Night Owls is a sensitive portrayal of a young man and woman’s developing relationship set against the background of difficult family situations. Bex has an estranged father and financial restraints, and Jack’s family, though wealthy, has a secret, which I won’t reveal.
The character of Bex, from whose point of view the book is written, captured me immediately. Her voice is distinctive, endearing and very realistic. She’s a talented artist who likes to draw dissected people. Jack, a graffiti artist, is also a complex, fully fleshed out character who is easy to relate to. These teens are no cardboard cut outs – which is just as well because this is a character driven story.
The plot, though basically about how they get together and the challenges they face during that process, has some unpredictable moments, and each page has just enough tension of one kind or another to keep you reading. The pace moves steadily along, and a giant hiccup in their relationship near the end adds just the right amount of drama before the conclusion.
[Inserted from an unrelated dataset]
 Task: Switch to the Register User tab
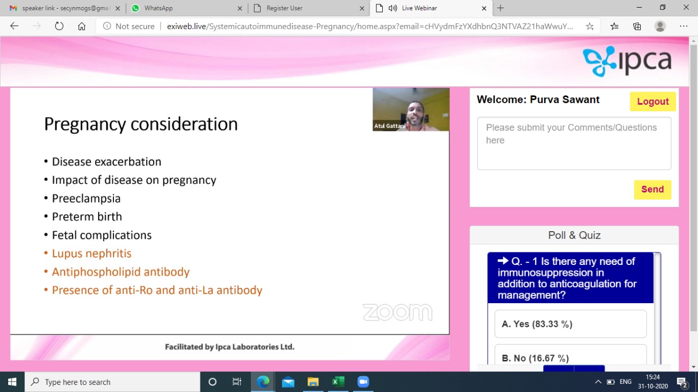click(x=308, y=8)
All in all, this is a well written, enjoyable book that skilfully captures the feelings of one’s first ‘true love’ without being mushy or melodramatic. I recommend it to anyone who enjoys new adult romance or simply a good contemporary story. It’s suitable for adults and older teens – though the matter of sex has a role in the story’s progression, there is nothing explicit.
My only disappointment with this book was the poor paragraph formatting. Sometimes the dialogue ran together, making it difficult to read, but I read an advanced reviewer’s copy, so I assume it won’t be like this in the actual product.